Some of that investment should be in artificial intelligence, Martin said.
“Artificial intelligence is going to make it easier to match what the events offer with what an attendee wants,” she said. “In essence, the events are going to be able to talk individually to the attendees so that they can get specifically what they need from the event quickly and efficiently.”
Without more investment in personalization, show attendance will decline, she said.
But technology is not the only thing driving increased marketing costs.
Rick McConnell, president for North America of Informa Markets, said younger generations of attendees expect greater social commitment from show organizers. (McConnell and Martin were part of a panel on trade show trends at the Exhibition and Convention Executives Forum at the JW Marriott hotel in Washington, D.C., in late May.)

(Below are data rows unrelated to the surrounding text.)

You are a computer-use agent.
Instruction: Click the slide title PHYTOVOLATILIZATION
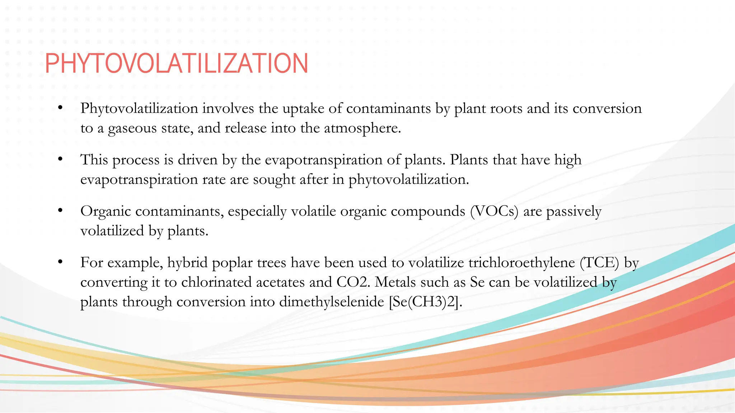tap(176, 63)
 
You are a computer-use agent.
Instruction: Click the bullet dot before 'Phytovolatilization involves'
tap(60, 107)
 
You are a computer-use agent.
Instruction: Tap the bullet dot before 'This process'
tap(60, 158)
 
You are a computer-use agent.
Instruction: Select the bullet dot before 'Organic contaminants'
tap(60, 210)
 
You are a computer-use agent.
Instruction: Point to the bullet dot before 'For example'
tap(60, 261)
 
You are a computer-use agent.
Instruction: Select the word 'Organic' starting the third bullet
tap(106, 212)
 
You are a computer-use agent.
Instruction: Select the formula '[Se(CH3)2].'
tap(426, 302)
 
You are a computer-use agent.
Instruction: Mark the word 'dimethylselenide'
tap(332, 302)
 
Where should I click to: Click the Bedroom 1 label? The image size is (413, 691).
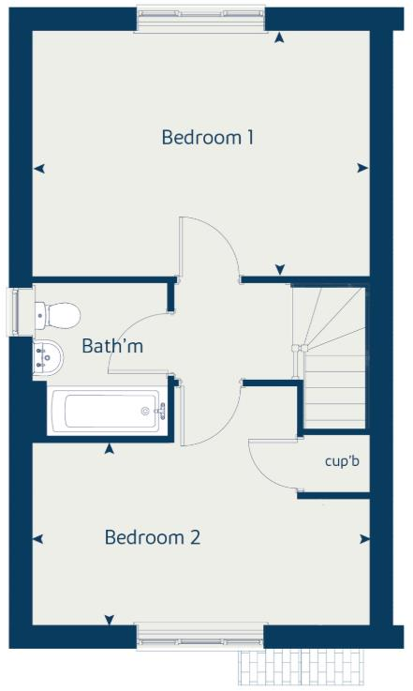[208, 138]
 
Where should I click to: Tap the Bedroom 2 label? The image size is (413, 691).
[153, 538]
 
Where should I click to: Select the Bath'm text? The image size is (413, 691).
[112, 346]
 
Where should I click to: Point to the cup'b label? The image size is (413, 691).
[342, 460]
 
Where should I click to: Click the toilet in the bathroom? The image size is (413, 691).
[57, 312]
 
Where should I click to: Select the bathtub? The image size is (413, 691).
[106, 411]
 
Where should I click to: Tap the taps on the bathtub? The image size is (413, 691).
[160, 410]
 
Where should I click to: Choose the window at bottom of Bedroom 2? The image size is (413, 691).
[199, 638]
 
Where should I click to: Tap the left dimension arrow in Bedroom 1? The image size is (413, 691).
[38, 169]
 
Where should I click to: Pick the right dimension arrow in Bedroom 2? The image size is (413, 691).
[362, 539]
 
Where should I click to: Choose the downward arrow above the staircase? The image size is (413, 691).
[279, 271]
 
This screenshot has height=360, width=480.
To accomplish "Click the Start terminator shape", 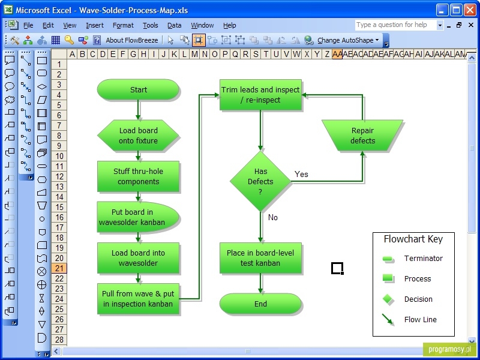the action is click(138, 89).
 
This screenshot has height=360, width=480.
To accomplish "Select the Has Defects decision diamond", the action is click(260, 181).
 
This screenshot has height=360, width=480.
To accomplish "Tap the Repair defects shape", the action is click(362, 136).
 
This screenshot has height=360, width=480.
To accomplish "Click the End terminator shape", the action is click(260, 304).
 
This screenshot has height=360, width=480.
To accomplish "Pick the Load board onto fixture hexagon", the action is click(138, 136).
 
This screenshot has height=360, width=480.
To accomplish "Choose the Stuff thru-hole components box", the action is click(138, 176).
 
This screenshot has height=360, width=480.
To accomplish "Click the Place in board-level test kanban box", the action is click(260, 258).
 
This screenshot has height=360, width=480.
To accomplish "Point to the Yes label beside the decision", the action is click(301, 174).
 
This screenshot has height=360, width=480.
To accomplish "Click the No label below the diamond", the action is click(273, 217).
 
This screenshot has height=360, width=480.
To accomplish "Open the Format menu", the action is click(123, 25).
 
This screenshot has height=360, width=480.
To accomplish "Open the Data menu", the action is click(174, 25).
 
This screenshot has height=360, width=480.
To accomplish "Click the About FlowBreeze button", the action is click(131, 40).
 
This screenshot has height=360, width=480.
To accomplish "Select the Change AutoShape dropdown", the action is click(348, 40).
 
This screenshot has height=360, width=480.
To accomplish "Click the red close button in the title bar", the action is click(470, 10).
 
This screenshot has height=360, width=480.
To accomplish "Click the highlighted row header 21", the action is click(59, 268).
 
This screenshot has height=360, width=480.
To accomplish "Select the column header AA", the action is click(337, 54).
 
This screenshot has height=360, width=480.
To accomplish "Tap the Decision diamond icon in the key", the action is click(388, 299).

He pointed to companies like TOMS Shoes, which donates to a charity of the consumer’s choice with every purchase.
Donating a couple of bucks per attendee to a cause or charity is not enough any more, he said at ECEF.
“(Causal marketing) has got to be embedded in your business model. Those are the kinds of things we’re looking at more and more and I would highly encourage those of you who have the ability to influence those kinds of decisions to look at the business model.

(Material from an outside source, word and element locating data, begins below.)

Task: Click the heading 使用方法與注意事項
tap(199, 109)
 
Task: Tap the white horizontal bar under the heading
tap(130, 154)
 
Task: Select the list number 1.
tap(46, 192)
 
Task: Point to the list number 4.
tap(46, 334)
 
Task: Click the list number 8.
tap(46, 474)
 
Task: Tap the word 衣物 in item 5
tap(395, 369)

“And if it doesn’t have some sort of giveback element in it, we may be missing a very real opportunity. We may not be around in 10 years,” McConnell said.
The third panel member, Messe Frankfurt President and CEO Dennis Smith, said reinventing shows and more closely aligning with sponsors could ultimately boost profits.
“What is the most profitable product that we promote?” Smith said. “I would say it’s sponsorships, and I think realigning ourselves with our sponsors and talking to our key exhibitors, and discussing what their objectives are is going to create some new models for pricing. And I believe those are going to be more profitable.”
Margins under pressure
Sam Lippman, president of Lippman Connects and organizer of the Exhibition and Convention Executives Forum, raised the issue of profits at the forum.
He later told CEO Update that show profits are at risk if producers fail to keep up with changing attendee and exhibitor demands.
“To remain relevant to both exhibitors and attendees, organizers are going to have to invest more in their events,” Lippman said. “More in attendee marketing, more in exhibitor services and more in on-site benefits to both.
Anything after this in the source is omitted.